Were they planning to have ten kids? Were they starting an indoor riding school? Nascar track? Paintball gallery?

Nah. He wanted space for his hobby, making electronic things. She wanted room to sew. They wanted separate rooms just for those things.

Now, I began fighting some of my own prejudices here, because they weren’t rich. They just weren’t in Vancouver. Or New York. Or another big city. But how dare they take up 2800 square feet? How dare they think it a little small when there are people who have so much less in square footage?

How wasteful! I raged to myself. People can live perfectly happily with so much less space. What the hell are they thinking? Imagine the carbon footprint as he drives to work every day. Imagine how much time they’ll spend cleaning a place that big. And God, the stuff! Think of the mindless consumer crap you could fill that place with! My Angry Inner Pinko was on full alert.

Part of the anger came because I type, eat, sew and paint at the same small table, and the equipment stays in storage if I’m not using it. E has a room for his music stuff, but that is my decision because I don’t want to live in his stuff, and it takes up a lot of room. We manage very well, albeit kidless, in about 800 square feet.

But I don’t have to live in this neighbourhood, in this city. I could live in the ‘burbs and have way more space. I could move to Flagstaff and have a giant house. Hell, ditto Regina. But I live where I live because I love it, and that is that.

But talking to my brother today (who lives in Philadelphia and knows from living cramped), I realized that a lot of government and housing policy is responsible for the fact that many North Americans see 2800 Square Feet as the only logical choice. There are tax breaks for first-time home buyers, but no tax breaks for renters, and most renters are in the denser areas of cities. Hayuuge money for highway projects but little, generally, is done to create swift commuting within a city. Here, anyway. Sure, there are frequent buses along main corridors, but what if you have to transfer, or, God forbid, get to South Van? Budget extra time and bring a snack, because you’ll be waiting/on the bus for a loooong time. The government will extend the power grid to Wyndsong Heights, or whatever the latest housing development is called, but it won’t spend money on greener practices in the cities.

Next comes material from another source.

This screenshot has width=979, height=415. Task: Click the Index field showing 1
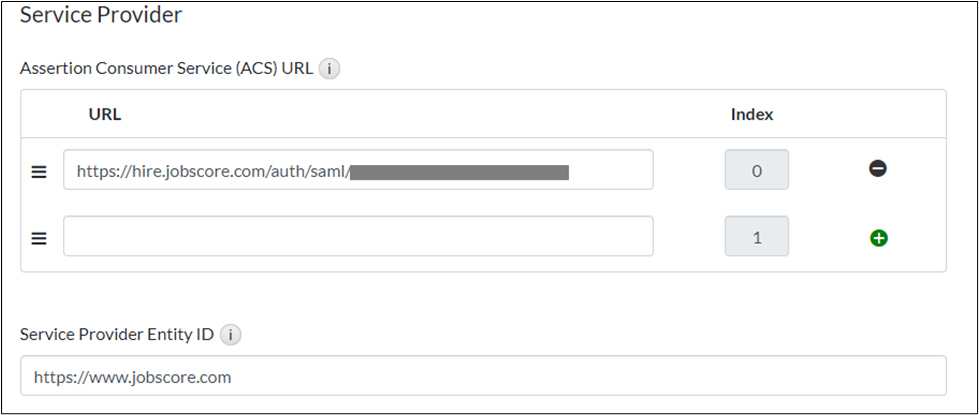(x=756, y=237)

Don’t even get me started on the socioeconomic ramifications of the government policies. It’s enough to make me want to stick a knife in my eye. Policy needs to change a lot, because 2800 Square Feet for everyone just isn’t going to cut it.

Bamboozled.

So I got a new bamboo cutting board. I thought I knew how to use them, but this one has additional information that I’m having a hard time deciphering:

“People need bamboo for inhabitancy under the circumstance eating without meat.”

Any guesses?

Fireworks Redux: The Bests.

Best place to watch ‘em: The Maritime Museum. Families, and not knife-wielding thugs with their pants hanging off their butts.

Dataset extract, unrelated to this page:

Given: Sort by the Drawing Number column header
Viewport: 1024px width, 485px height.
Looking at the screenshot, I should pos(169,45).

Best Firework: The hearts, with all of Vancouver going, “oOooohhh!”

Best reason to use birth control: Woman my age arguing with eight-year old son. She’s trying to control his full-blown orangutan tantrum and shrieking, “I swear to God , you are pissing me right the fuck off!”

Best failed pickup: We see a guy in his fifties half-lying down, cradled in the lap of a younger guy. Look closer, older man has blood on his face. Us: Do you need us to call someone? Younger guy: No, we’re okay, thanks. Older guy: (quite drunk, attempting to leer) I really need…a woman. A good woman. Us: Okay, then. (We leave)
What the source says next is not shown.